In the entries below, repeat only the lines between those holding "You are a GUI" and "The width and height of the screenshot is (567, 542).", inclusive. Leave pictures out.

(Saved entries)
━━━━━━━━━━━━━━━━━━━━━━━━━━━━━━
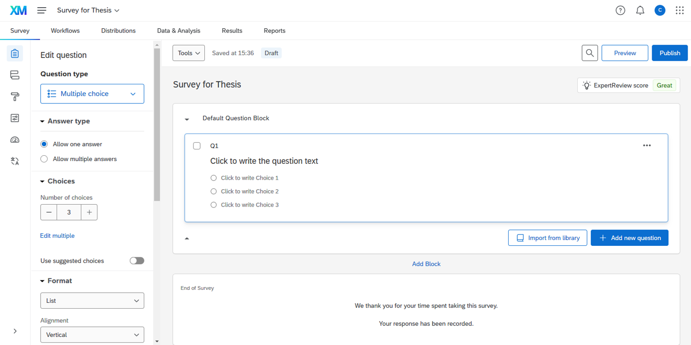Open the apps grid switcher icon
The height and width of the screenshot is (345, 691).
coord(679,11)
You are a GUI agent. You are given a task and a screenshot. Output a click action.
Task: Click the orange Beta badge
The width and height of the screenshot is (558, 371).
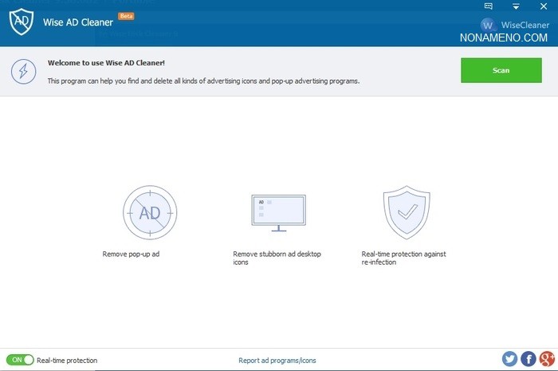tap(126, 16)
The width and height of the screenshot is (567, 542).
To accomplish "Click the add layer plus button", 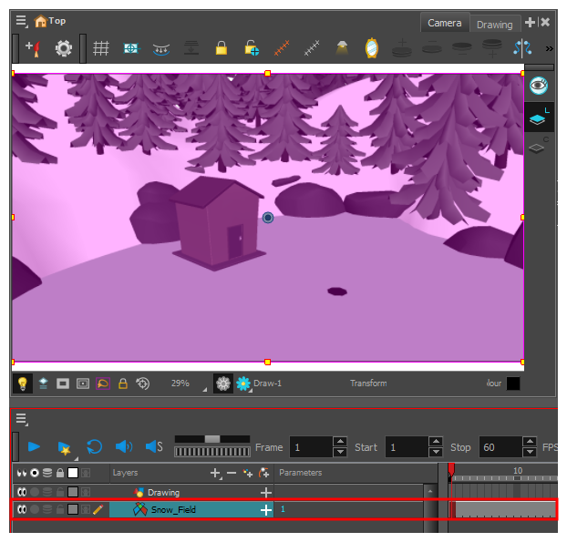I will 215,474.
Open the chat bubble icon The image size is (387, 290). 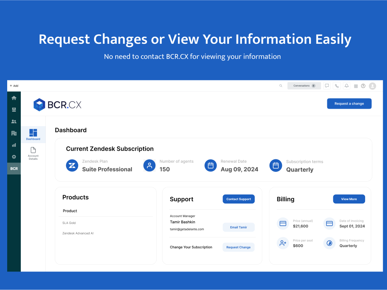pyautogui.click(x=327, y=86)

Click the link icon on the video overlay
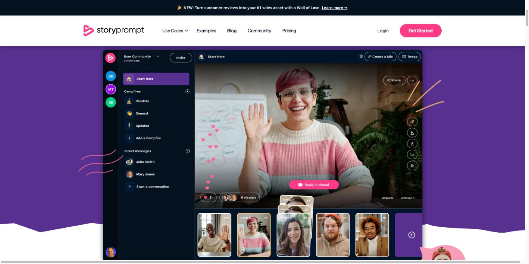(x=412, y=121)
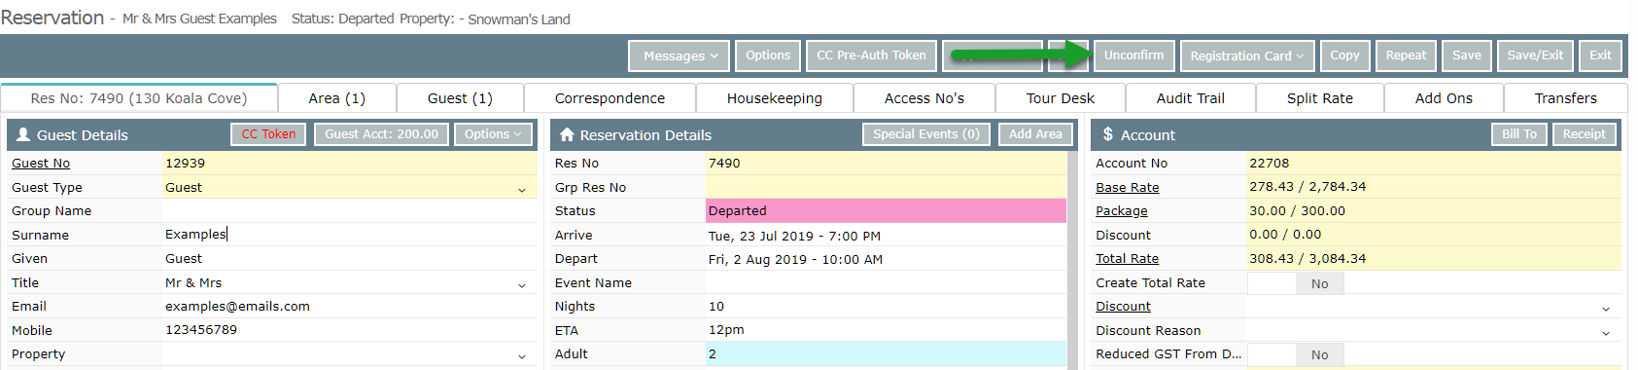Click the Surname input field
The width and height of the screenshot is (1638, 370).
pos(350,235)
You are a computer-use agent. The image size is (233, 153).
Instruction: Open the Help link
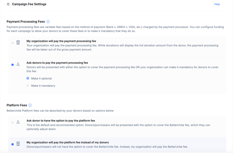coord(217,4)
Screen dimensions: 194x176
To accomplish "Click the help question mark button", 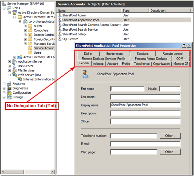I will [184, 46].
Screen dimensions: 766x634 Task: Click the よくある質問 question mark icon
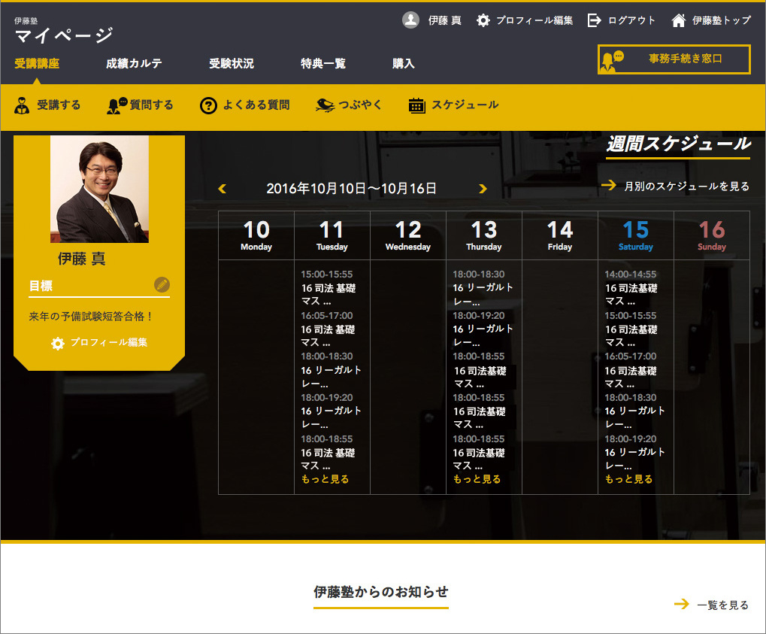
━━━━━━━━━━━━━━━━━━━━━━━━━━━━━━
**OUTPUT FOR THIS TASK**:
You are a GUI agent. You are given a task and a screenshot. Output a click action.
Task: Click the orange Beta badge
The width and height of the screenshot is (558, 371).
tap(126, 16)
The width and height of the screenshot is (567, 542).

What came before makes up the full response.